SET TASK: Reproduce the records below word for word, keeping every line and its order unchanged.
-- START DATA SECTION --
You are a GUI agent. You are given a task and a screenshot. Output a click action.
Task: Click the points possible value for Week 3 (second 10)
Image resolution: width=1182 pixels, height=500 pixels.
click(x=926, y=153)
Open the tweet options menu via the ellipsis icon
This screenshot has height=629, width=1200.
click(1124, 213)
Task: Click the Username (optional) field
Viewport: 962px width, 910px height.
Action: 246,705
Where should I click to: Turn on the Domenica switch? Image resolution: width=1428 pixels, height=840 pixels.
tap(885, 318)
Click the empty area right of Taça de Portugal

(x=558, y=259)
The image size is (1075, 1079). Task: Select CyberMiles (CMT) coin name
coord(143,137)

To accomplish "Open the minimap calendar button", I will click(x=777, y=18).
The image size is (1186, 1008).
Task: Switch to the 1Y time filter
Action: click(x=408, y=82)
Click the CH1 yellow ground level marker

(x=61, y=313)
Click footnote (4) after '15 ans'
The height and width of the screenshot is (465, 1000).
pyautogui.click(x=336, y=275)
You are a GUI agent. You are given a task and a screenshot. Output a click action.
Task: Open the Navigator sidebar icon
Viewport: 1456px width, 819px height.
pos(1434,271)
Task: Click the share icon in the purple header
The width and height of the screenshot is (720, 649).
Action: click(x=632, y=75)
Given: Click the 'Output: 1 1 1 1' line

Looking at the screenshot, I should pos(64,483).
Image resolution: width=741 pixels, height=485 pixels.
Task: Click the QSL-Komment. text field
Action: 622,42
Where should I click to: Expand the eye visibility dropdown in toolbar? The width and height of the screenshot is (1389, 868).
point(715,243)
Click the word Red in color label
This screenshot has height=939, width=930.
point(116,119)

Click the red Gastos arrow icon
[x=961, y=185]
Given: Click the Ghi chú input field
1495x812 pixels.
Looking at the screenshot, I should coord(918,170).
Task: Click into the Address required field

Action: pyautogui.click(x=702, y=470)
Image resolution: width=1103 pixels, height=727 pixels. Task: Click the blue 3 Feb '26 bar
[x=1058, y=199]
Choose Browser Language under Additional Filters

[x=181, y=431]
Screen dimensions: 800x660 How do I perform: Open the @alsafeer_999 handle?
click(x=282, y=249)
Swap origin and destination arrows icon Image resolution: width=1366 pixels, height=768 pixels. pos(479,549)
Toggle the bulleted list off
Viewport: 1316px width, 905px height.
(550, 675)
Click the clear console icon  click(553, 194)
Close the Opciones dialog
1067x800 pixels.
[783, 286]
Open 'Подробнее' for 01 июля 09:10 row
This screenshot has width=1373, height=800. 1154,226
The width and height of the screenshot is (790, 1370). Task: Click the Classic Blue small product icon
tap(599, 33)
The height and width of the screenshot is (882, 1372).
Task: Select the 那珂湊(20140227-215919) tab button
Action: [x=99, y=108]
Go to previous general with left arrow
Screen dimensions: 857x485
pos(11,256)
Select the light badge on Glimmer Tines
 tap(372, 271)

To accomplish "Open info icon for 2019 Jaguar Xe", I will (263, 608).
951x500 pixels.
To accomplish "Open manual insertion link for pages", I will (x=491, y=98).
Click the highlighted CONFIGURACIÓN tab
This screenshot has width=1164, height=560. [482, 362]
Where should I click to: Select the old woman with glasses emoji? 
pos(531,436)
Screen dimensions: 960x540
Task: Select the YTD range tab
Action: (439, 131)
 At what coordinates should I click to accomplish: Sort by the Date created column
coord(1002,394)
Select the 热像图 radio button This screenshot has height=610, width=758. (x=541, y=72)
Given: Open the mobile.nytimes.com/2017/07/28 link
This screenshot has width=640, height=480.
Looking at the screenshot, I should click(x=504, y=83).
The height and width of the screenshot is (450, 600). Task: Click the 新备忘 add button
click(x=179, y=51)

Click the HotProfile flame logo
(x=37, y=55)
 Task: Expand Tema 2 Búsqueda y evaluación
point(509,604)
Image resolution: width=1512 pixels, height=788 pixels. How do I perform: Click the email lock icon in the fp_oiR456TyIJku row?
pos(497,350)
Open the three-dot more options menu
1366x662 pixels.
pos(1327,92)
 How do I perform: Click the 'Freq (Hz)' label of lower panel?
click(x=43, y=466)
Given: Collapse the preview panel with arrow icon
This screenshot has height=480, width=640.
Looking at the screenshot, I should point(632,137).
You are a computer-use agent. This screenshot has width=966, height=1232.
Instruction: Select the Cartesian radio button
-- END DATA SECTION --
SOLUTION FOR THIS EXERCISE:
You are a GUI agent. You are given a task and a screenshot. Output a click action.
Task: Click the points possible value for Week 3 (second 10)
Image resolution: width=1182 pixels, height=500 pixels.
click(x=926, y=153)
Open the tweet options menu via the ellipsis icon
This screenshot has height=629, width=1200.
click(1124, 213)
Task: Click the Username (optional) field
Viewport: 962px width, 910px height.
Action: 246,705
Where should I click to: Turn on the Domenica switch? Image resolution: width=1428 pixels, height=840 pixels.
tap(885, 318)
Click the empty area right of Taça de Portugal

(x=558, y=259)
The image size is (1075, 1079). Task: Select CyberMiles (CMT) coin name
coord(143,137)

To accomplish "Open the minimap calendar button", I will click(x=777, y=18).
The image size is (1186, 1008).
Task: Switch to the 1Y time filter
Action: click(x=408, y=82)
Click the CH1 yellow ground level marker

(x=61, y=313)
Click footnote (4) after '15 ans'
The height and width of the screenshot is (465, 1000).
pyautogui.click(x=336, y=275)
You are a GUI agent. You are given a task and a screenshot. Output a click action.
Task: Open the Navigator sidebar icon
Viewport: 1456px width, 819px height.
pos(1434,271)
Task: Click the share icon in the purple header
The width and height of the screenshot is (720, 649).
Action: click(x=632, y=75)
Given: Click the 'Output: 1 1 1 1' line

Looking at the screenshot, I should pos(64,483).
Image resolution: width=741 pixels, height=485 pixels.
Task: Click the QSL-Komment. text field
Action: 622,42
Where should I click to: Expand the eye visibility dropdown in toolbar? The width and height of the screenshot is (1389, 868).
point(715,243)
Click the word Red in color label
This screenshot has height=939, width=930.
point(116,119)

Click the red Gastos arrow icon
[x=961, y=185]
Given: Click the Ghi chú input field
1495x812 pixels.
Looking at the screenshot, I should coord(918,170).
Task: Click into the Address required field

Action: pyautogui.click(x=702, y=470)
Image resolution: width=1103 pixels, height=727 pixels. Task: Click the blue 3 Feb '26 bar
[x=1058, y=199]
Choose Browser Language under Additional Filters

[x=181, y=431]
Screen dimensions: 800x660 How do I perform: Open the @alsafeer_999 handle?
click(x=282, y=249)
Swap origin and destination arrows icon Image resolution: width=1366 pixels, height=768 pixels. pos(479,549)
Toggle the bulleted list off
Viewport: 1316px width, 905px height.
(550, 675)
Click the clear console icon  click(553, 194)
Close the Opciones dialog
1067x800 pixels.
[783, 286]
Open 'Подробнее' for 01 июля 09:10 row
This screenshot has width=1373, height=800. 1154,226
The width and height of the screenshot is (790, 1370). Task: Click the Classic Blue small product icon
tap(599, 33)
The height and width of the screenshot is (882, 1372).
Task: Select the 那珂湊(20140227-215919) tab button
Action: [x=99, y=108]
Go to previous general with left arrow
Screen dimensions: 857x485
pos(11,256)
Select the light badge on Glimmer Tines
 tap(372, 271)

To accomplish "Open info icon for 2019 Jaguar Xe", I will (263, 608).
951x500 pixels.
To accomplish "Open manual insertion link for pages", I will (x=491, y=98).
Click the highlighted CONFIGURACIÓN tab
This screenshot has width=1164, height=560. [482, 362]
Where should I click to: Select the old woman with glasses emoji? 
pos(531,436)
Screen dimensions: 960x540
Task: Select the YTD range tab
Action: (439, 131)
 At what coordinates should I click to accomplish: Sort by the Date created column
coord(1002,394)
Select the 热像图 radio button This screenshot has height=610, width=758. (x=541, y=72)
Given: Open the mobile.nytimes.com/2017/07/28 link
This screenshot has width=640, height=480.
Looking at the screenshot, I should click(x=504, y=83).
The height and width of the screenshot is (450, 600). Task: Click the 新备忘 add button
click(x=179, y=51)

Click the HotProfile flame logo
(x=37, y=55)
 Task: Expand Tema 2 Búsqueda y evaluación
point(509,604)
Image resolution: width=1512 pixels, height=788 pixels. How do I perform: Click the email lock icon in the fp_oiR456TyIJku row?
pos(497,350)
Open the three-dot more options menu
1366x662 pixels.
pos(1327,92)
 How do I perform: Click the 'Freq (Hz)' label of lower panel?
click(x=43, y=466)
Given: Collapse the preview panel with arrow icon
This screenshot has height=480, width=640.
Looking at the screenshot, I should point(632,137).
You are a computer-use agent. This screenshot has width=966, height=1232.
Instruction: Select the Cartesian radio button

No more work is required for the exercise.